JOB: Reproduce the records verbatim, starting at the first line and ending at the line that contains "Action: click(x=14, y=257)", including both of those lines.

======== DATA FOR THE TASK

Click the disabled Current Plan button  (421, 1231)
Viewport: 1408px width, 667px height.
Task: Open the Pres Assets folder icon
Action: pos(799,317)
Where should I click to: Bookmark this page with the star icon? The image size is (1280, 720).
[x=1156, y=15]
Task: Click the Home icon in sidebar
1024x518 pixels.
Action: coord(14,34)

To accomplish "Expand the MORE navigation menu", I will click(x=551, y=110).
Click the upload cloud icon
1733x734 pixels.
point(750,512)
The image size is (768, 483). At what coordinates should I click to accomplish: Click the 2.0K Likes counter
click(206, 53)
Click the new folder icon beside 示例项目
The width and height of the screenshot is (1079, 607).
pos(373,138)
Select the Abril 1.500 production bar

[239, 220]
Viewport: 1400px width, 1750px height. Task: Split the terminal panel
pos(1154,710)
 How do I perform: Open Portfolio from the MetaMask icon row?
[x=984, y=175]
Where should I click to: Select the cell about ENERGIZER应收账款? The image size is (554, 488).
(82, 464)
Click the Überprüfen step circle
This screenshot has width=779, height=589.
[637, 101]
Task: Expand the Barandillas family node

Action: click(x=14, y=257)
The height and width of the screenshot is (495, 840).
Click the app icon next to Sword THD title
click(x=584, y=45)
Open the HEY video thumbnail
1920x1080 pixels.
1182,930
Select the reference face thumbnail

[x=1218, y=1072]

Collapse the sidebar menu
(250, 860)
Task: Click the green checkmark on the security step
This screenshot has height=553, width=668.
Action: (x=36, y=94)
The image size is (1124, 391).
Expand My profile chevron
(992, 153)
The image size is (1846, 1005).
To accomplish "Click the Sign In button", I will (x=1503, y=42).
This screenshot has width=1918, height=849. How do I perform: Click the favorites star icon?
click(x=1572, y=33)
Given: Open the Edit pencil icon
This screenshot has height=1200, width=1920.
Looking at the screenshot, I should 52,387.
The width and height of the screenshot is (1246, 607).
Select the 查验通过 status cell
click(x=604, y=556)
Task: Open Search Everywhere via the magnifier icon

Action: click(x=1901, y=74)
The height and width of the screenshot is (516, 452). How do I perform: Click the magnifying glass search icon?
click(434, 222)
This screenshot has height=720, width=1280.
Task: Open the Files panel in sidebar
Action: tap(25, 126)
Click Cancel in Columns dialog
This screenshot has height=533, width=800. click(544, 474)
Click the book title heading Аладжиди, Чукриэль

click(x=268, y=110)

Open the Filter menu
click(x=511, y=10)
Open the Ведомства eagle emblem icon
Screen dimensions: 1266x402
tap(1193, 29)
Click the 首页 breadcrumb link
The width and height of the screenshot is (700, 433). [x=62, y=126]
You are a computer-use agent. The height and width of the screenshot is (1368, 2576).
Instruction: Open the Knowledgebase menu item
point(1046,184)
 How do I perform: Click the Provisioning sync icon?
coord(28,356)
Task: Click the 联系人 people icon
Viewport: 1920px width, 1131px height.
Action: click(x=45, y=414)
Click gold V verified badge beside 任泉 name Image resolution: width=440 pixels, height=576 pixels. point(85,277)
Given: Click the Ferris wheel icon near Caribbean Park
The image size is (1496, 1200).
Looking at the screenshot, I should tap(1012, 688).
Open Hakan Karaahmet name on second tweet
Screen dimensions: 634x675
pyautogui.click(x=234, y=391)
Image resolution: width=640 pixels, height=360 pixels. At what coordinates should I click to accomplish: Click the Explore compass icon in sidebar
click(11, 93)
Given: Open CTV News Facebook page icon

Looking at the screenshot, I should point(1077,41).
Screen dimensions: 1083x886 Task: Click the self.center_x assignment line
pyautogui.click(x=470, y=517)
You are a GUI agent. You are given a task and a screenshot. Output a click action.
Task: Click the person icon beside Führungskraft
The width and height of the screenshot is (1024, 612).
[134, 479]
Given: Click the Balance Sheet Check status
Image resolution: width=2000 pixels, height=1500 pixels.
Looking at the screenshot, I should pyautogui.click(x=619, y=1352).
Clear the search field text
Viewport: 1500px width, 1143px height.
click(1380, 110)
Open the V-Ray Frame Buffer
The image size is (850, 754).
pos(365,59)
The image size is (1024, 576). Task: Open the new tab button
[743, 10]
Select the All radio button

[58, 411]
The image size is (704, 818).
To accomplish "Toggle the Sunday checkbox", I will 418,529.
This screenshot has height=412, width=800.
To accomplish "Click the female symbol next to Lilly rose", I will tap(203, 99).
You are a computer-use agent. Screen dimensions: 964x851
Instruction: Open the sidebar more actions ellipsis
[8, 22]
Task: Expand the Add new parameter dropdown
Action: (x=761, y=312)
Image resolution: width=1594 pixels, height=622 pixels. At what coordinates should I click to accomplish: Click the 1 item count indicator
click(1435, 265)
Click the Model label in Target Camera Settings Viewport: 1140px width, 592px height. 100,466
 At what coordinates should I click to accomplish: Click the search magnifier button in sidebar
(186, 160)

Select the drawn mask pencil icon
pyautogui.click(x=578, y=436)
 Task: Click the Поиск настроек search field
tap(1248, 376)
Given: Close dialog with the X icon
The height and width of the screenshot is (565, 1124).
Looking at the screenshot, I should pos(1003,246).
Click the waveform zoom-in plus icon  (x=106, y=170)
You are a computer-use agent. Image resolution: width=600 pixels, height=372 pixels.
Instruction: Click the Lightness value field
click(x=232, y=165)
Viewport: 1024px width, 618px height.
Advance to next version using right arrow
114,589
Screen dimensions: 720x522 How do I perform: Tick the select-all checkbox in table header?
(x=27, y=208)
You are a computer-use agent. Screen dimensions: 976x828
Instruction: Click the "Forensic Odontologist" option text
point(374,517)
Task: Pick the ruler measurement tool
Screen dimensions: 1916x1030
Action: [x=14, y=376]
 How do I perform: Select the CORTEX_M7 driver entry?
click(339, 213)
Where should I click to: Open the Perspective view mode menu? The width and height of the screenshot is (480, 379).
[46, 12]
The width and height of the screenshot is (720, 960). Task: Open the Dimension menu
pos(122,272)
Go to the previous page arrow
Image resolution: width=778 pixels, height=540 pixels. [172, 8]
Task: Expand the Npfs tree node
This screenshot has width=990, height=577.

================

SOLUTION FOR THIS PROBLEM:
Click the disabled Current Plan button  (421, 1231)
Viewport: 1408px width, 667px height.
Task: Open the Pres Assets folder icon
Action: pos(799,317)
Where should I click to: Bookmark this page with the star icon? The image size is (1280, 720).
[x=1156, y=15]
Task: Click the Home icon in sidebar
1024x518 pixels.
Action: coord(14,34)

To accomplish "Expand the MORE navigation menu", I will click(x=551, y=110).
Click the upload cloud icon
1733x734 pixels.
point(750,512)
The image size is (768, 483). At what coordinates should I click to accomplish: Click the 2.0K Likes counter
click(206, 53)
Click the new folder icon beside 示例项目
The width and height of the screenshot is (1079, 607).
pos(373,138)
Select the Abril 1.500 production bar

[239, 220]
Viewport: 1400px width, 1750px height. Task: Split the terminal panel
pos(1154,710)
 How do I perform: Open Portfolio from the MetaMask icon row?
[x=984, y=175]
Where should I click to: Select the cell about ENERGIZER应收账款? The image size is (554, 488).
(82, 464)
Click the Überprüfen step circle
This screenshot has width=779, height=589.
[637, 101]
Task: Expand the Barandillas family node

Action: click(x=14, y=257)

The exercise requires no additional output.